By Abhinav Shashank, CEO and co-founder, Innovaccer.

Abhinav Shashank

Articles on social media channels that carry a sense of apprehension regarding the future of our healthcare system sadden me. However, I learned a long time ago that you never win by arguing with the referee, and that the most logical way to react to apprehensions is to prove them wrong based on concrete evidence.

Building a sustainable model for care delivery is not a tough nut to crack as long as organizations have the right approach. If healthcare leaders can adapt to the constantly changing needs of providers and payers alike, they can steer their organizations towards a better future.

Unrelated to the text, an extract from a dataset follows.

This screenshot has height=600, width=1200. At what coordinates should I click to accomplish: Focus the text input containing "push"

What if we already know all the answers?

Patient outcomes depend on a number of factors. I know cities with poor air quality have a higher percentage of patients with lung-related diseases than the green countryside. Similarly, patients who follow-up with their doctors more often usually take less time to recover from a problem as compared to less engaged patients.

Care management is one area I genuinely believe is an answer to a plethora of problems that surround our healthcare system. However, enabling a culture of managed care is easier said than done. To begin with, it is quintessential to make providers and patients believe in its very significance. This can be achieved by promoting patient engagement, streamlining referrals, increasing annual wellness visits, and regular follow-up meetings, among others.

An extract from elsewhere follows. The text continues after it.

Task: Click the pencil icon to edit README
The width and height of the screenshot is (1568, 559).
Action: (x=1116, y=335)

Creating pathways for automated care management procedures

Baby boomers, millennials, middle-aged people, and kids? everyone has different needs and expectations. However, every patient longs for comfortable, connected, and cost-effective care.

Continuity of care is the key here. Care delivery is an end-to-end process. Care coordination and its various domains? transitional, chronic, and post-acute, among others? holds the potential to improve care and cost outcomes drastically. The more providers know about their patients, the easier it gets to impart care in a much more personalized and evidence-based manner.

Making things easier for patients shouldn’t come at the cost of frustrated providers. Provider and patient satisfaction are, in fact, interdependent. For instance, organizations should ensure that there are little or no skipped appointments and at the same time, calling patients to remind them of their scheduled meetings should be the least of providers’ concerns.

Every detail about their patients should be made available in the providers’ workflows in a simplified manner, available whenever they open their computers. Their minds should only focus on treating patients; everything else should be automated. In other words, we need to free providers from anything and everything that doesn’t involve providing care.

The road ahead

While the road towards efficiency is not exactly smooth, I prefer to remain an excited optimist rather than a pessimist without hope. The news regarding the impact created by AI-assisted robotic surgeries gives me a lot of hope, and so do the advancements in the field of precision medicine and care management. Healthcare has already come of age. But it will go to waste if we don’t put it to use where it matters the most. Not many years ago, AI was a dream, and people looked at it as probably one of the most significant breakthroughs of the 21st century. Cut to 2019, and it is now fabricating our other dreams. Healthcare technologies are making a massive impact on our lives, but we have to make sure that they continue to assist our providers in redefining the benchmarks of quality care.